Alberta Premier Jason Kenney warned that the worst election result would be a Liberal minority backed by the NDP. On October 21, his nightmare came to pass.
Rather than accept the will of the 63 per cent of Canadians who voted Liberal, NDP, Bloc and Green for climate action, Kenney fans the flames of western separatism to try to overturn the election results.
Canadians feel sympathy for the plight of Albertans who are hurting from the 2014 oil price bust.
But be careful not to fall for Kenney’s emotional blackmail.
The high Conservative vote in Alberta was normal, not a blow to Canadian unity. Conservatives got 69 per cent of the vote, 5.5 per cent above their average in the five previous federal elections, when their vote ranged from 60 to 67 per cent. Federal Tory dominance in Alberta dates from John Diefenbaker in the 1950s.
Many Albertans have lost their jobs, their homes, fear for the future and are angry. But, many misdirect the object of their anger. Big Oil hasn’t been their friend.
Kenney portrays himself as Albertans’ champion. He isn’t.

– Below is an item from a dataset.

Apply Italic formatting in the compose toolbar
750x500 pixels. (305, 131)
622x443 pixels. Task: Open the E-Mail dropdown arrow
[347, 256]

His government is spending $32 million on a war room and public inquiry to combat what he calls a foreign environmentalist conspiracy against Alberta. Kenney is right about a foreign campaign, if not quite a conspiracy. And it harms Albertans.
But Kenney gets the culprits wrong. Big Foreign Oil, not foreign environmentalists, have harmed Albertans by locking Alberta into narrowly exporting oil derived from oilsands bitumen, one of the world’s most toxic, high carbon-emitting resources.
Since the 1970s and ’80s, Shell and Exxon knew their business plan caused climate change. Yet they and other Big Oil corporations talked Alberta and Ottawa in the 1990s into giving them a sweetheart, next-to-zero royalty regime and low corporate taxes. It left Alberta’s finances in a lurch and an undiversified economy.
Alberta’s oil sands are a very poor job creator. $1.3 million in investment in the oil sands produce one job. The oil industry across Canada directly employs only 63,000 workers, 0.3 per cent of all Canadian jobs. Indirect jobs from the oil industry are double that number. Thus the oil industry accounts for about one per cent of all Canadian employment.
Now Big Oil corporations are shedding workers to maximize profits. Cenovus Energy executive vice-president Kiron McFadyen wants to “de-man” the entire industry to achieve “zero manning.”
Alberta’s oil sands have no future. Big Foreign Oil knows it. In 2016, they began to cut and run. Norway’s Statoil and U.S.-based Devon Oil fully pulled out. Other foreign corporations partly pulled out: France’s Total S.A., Holland’s Shell Oil and U.S.-based ConocoPhillips, Koch and Murphy Oil.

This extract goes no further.